Rating: 3.5/5 – A Fan-Favorite Soars Into Her Own Mini-Series
by ComicSpectrum reviewer Adam Alamo
One of the things that I believe Valiant does well as a comic company is release only 8 or 9 titles a month. This lets the budget-conscious fan enjoy the entire, shared universe, while Valiant gradually and methodically builds that universe. A couple of these monthly releases are typically reserved for Valiant to showcase new concepts and events, allowing the company to experiment with ideas and rotate its growing cast of characters. The mmost recent new series is the much anticipated and publicized mini-series that focuses on fan-favorite Faith Herbert. Although much of the press has been fixated on Faith’s weight, long time fans know her as the optimistic, good-natured, pop-culture loving heart of Valiant’s superhero universe. I count myself as one of those fans that really dig this character and I’ve been very much looking forward to her turn in the spotlight.
Valiant newcomer Jody Houser takes the reins from long time Faith writer Joshua Dysart to document this solo adventure. She spins a tale that is new reader friendly, bringing us up to speed on everything that has hitherto happened to this heroine, while setting up Faith’s new status quo. Although in many ways Faith is an atypical hero, the set-up is very much grounded in classic superhero lore, right down to her secret identity. Faith is a comic fan herself, so it makes sense that she’s having a bit of fun with her superhero persona. For long time Valiant fans, there are many continued plot points and guest stars to make this mini-series fit squarely into the tight fitting continuity they love. That being said, I thought the plot was somewhat lackluster and a lot of the charm and heart that Dysart was able to infuse into Faith was missing. It could just be me subconsciously playing the comparison game, but I didn’t think that Houser handled the character as deftly as Dysart. Still, it’s just the first part of a 4-issue mini-series and it did include a lot of set-up, so I’m willing to admit that it was likely just a case of my anticipation and expectations getting the better of me.

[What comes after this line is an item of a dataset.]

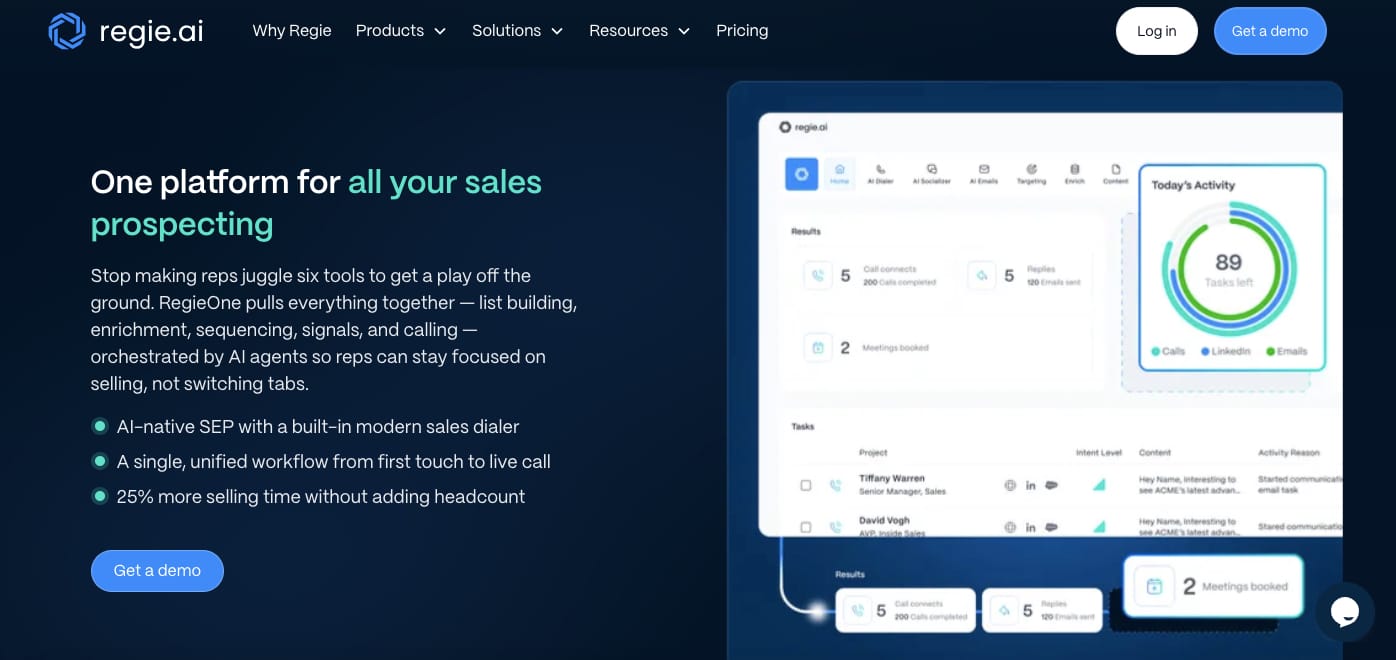1396x660 pixels.
Task: Go to the Why Regie page
Action: (292, 31)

If Valiant has anything close to an art “house style,” then Francis Portela’s art is a great example – clean lines, standard paneling, and plenty of medium shots. He draws a couple of stand out panels, but the art remains otherwise standard fare. Marguerite Sauvage provides a couple pages of “fantasy art” (when Faith daydreams about her heroics) that are different, but fit almost seamlessly with Portela’s art. I really enjoy her style and I think she could have done a fantastic job penciling the entire series. I hope we get to see more of her art as Faith continues to daydream. She’s been drawing some beautiful covers for Valiant and other comic companies lately and I’m quickly becoming a big fan.
This first issue of Faith is a solid reintroduction to the character and a good jumping on point for anyone who is curious about the buzz surrounding this character. As a longtime fan, I’m happy to see Faith brought to the forefront, even as I know there is much more to her than this single issue lets on. I’m looking forward to seeing where Houser takes the story and how she develops the character. As much as I know and love Faith, there is much more to be explored and I cannot wait to see what’s to come.